From functional analysis we also have a concept of weak convergence and weak topology. Let $E$ be a Banach space and denote by $E'$ the dual. Then by considering the family $\{\phi_f:f\in E'\}$, where $\phi_f:E\to\mathbb{R}$ is the linear functional $\phi_f(x):=\langle f,x\rangle$, the weak topology on $E$ is the coarsest topology which makes all $\phi_f$ continuous. One can prove $x_n\to x$ weakly (in weak topology) if and only if $\phi_f(x_n)\to\phi(x)$ for all $f\in E'$.

Since $X$ is Polish, we have that $P(X)$ is Polish too. Now I can define a continuous linear functional $\phi_f: P(X)\to\mathbb{R}$ for $f\in C_b(X)$ by

$$\phi_f(\mu):=\int fd\mu$$

Infact $\phi_f\in P(X)'$. Therefore we have $C_b(X)\subset P(X)'$.

My questions are

$\textbf{1. Question}$ Is the dual $P(X)'$ known? Is it isomorphic to a well known space? Is $C_b(X)$ a proper subspace?

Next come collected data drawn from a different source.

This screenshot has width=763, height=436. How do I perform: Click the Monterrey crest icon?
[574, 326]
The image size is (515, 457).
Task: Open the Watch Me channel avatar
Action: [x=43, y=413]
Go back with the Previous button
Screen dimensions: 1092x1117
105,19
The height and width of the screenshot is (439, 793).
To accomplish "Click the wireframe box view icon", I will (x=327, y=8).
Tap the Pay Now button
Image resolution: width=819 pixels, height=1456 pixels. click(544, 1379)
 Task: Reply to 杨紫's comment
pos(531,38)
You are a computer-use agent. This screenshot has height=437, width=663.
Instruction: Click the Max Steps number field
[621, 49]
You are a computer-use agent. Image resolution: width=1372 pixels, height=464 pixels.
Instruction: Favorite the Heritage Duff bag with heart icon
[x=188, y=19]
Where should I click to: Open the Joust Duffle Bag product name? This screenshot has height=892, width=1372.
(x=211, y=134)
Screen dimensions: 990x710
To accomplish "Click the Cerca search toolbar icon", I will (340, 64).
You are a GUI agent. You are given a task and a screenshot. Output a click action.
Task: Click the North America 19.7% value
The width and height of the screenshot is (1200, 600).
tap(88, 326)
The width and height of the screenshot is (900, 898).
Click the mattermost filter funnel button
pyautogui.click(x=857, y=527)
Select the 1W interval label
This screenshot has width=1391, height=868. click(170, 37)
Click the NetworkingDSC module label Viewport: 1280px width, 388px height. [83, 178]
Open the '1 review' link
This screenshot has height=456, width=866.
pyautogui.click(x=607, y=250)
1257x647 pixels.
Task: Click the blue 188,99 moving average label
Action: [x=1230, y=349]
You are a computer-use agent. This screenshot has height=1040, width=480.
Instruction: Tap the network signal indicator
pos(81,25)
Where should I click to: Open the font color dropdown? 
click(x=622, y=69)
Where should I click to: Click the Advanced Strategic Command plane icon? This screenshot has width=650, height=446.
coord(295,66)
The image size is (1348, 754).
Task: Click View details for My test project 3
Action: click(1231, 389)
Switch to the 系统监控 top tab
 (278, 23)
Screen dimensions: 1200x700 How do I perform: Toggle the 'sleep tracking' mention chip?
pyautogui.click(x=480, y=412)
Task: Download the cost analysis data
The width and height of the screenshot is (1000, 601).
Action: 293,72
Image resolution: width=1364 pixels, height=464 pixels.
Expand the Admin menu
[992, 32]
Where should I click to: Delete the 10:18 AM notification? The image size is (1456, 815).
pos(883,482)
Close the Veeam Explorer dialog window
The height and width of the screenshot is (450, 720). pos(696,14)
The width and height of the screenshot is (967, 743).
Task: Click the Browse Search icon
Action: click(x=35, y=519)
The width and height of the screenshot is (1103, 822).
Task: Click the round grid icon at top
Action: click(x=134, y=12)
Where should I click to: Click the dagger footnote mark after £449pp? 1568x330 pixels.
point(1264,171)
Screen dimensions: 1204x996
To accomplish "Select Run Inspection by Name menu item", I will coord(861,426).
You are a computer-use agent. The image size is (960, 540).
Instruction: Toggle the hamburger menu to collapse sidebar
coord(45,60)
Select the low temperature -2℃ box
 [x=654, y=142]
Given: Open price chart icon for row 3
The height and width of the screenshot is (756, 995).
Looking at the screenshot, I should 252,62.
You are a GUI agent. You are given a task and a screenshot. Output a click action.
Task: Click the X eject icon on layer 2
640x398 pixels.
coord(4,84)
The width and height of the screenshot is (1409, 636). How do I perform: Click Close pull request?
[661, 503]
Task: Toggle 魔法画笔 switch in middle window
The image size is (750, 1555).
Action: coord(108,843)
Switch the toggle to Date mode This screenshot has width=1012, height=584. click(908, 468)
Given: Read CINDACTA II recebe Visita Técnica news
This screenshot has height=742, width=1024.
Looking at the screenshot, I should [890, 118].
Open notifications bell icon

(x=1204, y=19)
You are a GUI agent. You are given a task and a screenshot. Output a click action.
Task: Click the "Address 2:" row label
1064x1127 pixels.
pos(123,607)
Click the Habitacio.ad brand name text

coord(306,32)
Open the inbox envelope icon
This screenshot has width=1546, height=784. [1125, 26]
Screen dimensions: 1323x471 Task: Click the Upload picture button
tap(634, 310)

$\textbf{2. Question}$ The notation of weak convergence in the probabilistic sense ($\mu_n\Rightarrow \mu$) is weaker than the weak convergence in the functional analytical sense. What I mean is: If $\mu_n\to\mu$ in the weak toplogy, i.e. $\langle f,\mu_n\rangle \to \langle f,\mu\rangle $ for all $f\in P(X)'$ this implies $\mu_n\Rightarrow \mu$ since $C_b(X)\subset P(X)'$. Is this the reason why one calls $\mu_n\Rightarrow \mu$ weak convergence, or is there any other reason?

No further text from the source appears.